For Illinois, the $16.65 billion national settlement means a cash payment of $200 million for the state's pension system, making it whole for losses sustained as a result of the risky investments. The deal also includes $100 million in consumer relief for struggling Illinois homeowners, according to the Illinois Attorney General's office.
"This settlement resolves the fourth enforcement action I have brought against Bank of America to fight the widespread fraud that was at the root cause of the economic crisis," Madigan said. "Bank of America, and in particular Countrywide, were major players in virtually every aspect of the market that caused the crisis, from shoddy loan originations and discriminatory lending to African Americans and Latinos to fraudulent marketing of mortgage-backed securities."
The settlement, announced Thursday morning, eclipses what had been a record sum set last year that resolved similar allegations made by federal and state authorities against JPMorgan Chase.
Unlike earlier settlements resulting from the nation's housing meltdown that were designed to help consumers who were wrongly sold mortgages they could not afford, the more recent pacts center on allegations that lenders violated federal and state laws on their marketing and sale to investors of risky mortgage bonds tied to those shoddily made home loans.
Bank of America acquired Countrywide Financial Corp. in 2008 and Merrill Lynch in 2009.

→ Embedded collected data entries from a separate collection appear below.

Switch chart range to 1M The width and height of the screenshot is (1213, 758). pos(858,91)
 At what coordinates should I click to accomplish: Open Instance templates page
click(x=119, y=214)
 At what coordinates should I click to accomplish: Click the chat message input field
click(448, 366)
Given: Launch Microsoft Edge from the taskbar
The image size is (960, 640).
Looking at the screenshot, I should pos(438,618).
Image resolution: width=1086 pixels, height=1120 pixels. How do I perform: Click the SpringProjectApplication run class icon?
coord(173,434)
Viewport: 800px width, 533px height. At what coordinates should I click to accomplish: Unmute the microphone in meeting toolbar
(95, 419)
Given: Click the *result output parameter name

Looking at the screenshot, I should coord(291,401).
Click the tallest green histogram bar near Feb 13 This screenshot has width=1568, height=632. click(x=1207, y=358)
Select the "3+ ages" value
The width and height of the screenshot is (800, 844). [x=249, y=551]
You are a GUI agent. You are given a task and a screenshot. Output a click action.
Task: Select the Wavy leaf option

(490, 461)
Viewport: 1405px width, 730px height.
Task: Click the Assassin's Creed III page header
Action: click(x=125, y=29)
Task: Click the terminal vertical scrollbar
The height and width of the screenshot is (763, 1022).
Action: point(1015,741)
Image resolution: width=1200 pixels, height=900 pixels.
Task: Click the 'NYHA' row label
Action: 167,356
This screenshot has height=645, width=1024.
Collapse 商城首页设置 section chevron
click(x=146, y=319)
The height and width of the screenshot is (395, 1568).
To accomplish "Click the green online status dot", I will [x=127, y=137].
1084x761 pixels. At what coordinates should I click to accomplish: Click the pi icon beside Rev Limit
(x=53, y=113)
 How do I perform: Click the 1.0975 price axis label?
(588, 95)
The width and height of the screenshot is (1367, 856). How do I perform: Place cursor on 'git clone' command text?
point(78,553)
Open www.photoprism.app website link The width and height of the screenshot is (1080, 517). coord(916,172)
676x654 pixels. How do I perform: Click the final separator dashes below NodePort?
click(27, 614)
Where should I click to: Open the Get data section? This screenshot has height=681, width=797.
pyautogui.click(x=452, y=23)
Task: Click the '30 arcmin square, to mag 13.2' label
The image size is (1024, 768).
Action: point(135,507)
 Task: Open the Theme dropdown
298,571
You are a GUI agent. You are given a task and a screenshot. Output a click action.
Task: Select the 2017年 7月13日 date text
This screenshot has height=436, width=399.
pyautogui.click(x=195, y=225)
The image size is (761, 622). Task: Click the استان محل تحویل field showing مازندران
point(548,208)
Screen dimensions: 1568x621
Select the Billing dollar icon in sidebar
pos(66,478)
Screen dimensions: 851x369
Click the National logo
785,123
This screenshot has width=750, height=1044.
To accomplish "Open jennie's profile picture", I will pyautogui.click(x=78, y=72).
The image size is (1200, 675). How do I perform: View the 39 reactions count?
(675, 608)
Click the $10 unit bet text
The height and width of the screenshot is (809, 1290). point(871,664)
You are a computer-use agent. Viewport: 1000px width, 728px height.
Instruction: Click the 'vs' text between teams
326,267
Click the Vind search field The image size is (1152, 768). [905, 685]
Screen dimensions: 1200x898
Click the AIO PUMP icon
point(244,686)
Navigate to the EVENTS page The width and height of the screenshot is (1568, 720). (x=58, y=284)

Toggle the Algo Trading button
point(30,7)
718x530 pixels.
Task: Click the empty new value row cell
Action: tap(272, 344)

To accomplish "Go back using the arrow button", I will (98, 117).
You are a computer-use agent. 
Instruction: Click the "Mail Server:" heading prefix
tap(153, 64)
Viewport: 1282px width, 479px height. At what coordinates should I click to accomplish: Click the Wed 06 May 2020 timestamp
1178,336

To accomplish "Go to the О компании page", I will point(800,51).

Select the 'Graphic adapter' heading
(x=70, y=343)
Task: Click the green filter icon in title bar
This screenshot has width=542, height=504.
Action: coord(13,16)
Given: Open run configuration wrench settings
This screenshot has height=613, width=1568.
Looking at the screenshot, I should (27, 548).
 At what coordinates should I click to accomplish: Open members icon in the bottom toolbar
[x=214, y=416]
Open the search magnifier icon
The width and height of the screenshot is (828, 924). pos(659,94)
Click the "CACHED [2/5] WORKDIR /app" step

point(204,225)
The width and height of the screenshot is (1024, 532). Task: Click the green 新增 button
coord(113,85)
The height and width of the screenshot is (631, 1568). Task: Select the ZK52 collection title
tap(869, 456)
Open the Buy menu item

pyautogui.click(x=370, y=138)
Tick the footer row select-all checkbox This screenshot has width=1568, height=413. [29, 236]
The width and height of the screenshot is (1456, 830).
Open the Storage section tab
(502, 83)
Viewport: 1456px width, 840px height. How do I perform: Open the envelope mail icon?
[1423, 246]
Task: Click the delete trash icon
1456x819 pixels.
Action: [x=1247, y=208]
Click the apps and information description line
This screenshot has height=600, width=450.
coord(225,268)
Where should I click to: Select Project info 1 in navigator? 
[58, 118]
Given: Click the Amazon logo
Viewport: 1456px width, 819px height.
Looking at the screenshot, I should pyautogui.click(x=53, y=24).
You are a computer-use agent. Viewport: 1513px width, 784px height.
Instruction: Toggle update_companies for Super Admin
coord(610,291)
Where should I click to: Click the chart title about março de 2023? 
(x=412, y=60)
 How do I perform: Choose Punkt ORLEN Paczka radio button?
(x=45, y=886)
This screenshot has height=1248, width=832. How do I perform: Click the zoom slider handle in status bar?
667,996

"Bank of America has acknowledged that, in the years leading up to the financial crisis that devastated our economy in 2008, it, Merrill Lynch, and Countrywide sold billions of dollars of RMBS backed by toxic loans whose quality, and level of risk, they knowingly misrepresented to investors and the U.S. government," U.S. Attorney General Eric Holder said in prepared remarks that were to be delivered at a morning press conference.
Illinois Attorney General Lisa Madigan in 2010 filed a predatory lending lawsuit against the lender, alleging that the company steered minority borrowers into subprime loans between 2004 and 2008. In late 2011, she and federal officials announced a $335 million national settlement with the bank over those charges.
The Illinois pension entities that will receive the payments under Thursday's deal are the Illinois Teachers Retirement System, the State Universities Retirement System and the Illinois State Board of Investment, which oversees pension plans for state employees, the General Assembly and judges.
The consumer relief is not cash but rather credit that Bank of America will receive for arranging mortgage loan modifications and refinancings, among other activities.
Holder noted that because Congress failed to extend the Mortgage Forgiveness Debt Relief Act of 2007, some homeowners who would benefit from the settlement, in the way of principal writedowns or short sales, would see a greater tax liability from it.
While calling on legislators to extend the act, which expired in December, he also said that Bank of America must pay more than $490 million to defray some of the liability, and the settlement requires the bank to notify all consumers of the potential tax liability.
Last November, JPMorgan Chase and the department inked a $13 billion national settlement, which included a $100 million payment for Illinois' various pension systems but no consumer relief.
And just last month, Citigroup, Inc., agreed to pay $7 billion nationally, including $84 million to Illinois. About half of that sum was dedicated to consumer relief.
Earlier this summer, it was reported that Holder declined a request to meet with Bank of America CEO Brian Moynihan to draft a settlement, saying that the two sides were still too far apart for a meeting to be productive.
Holder noted that the settlement does not preclude the possibility of criminal charges against the bank or its employees.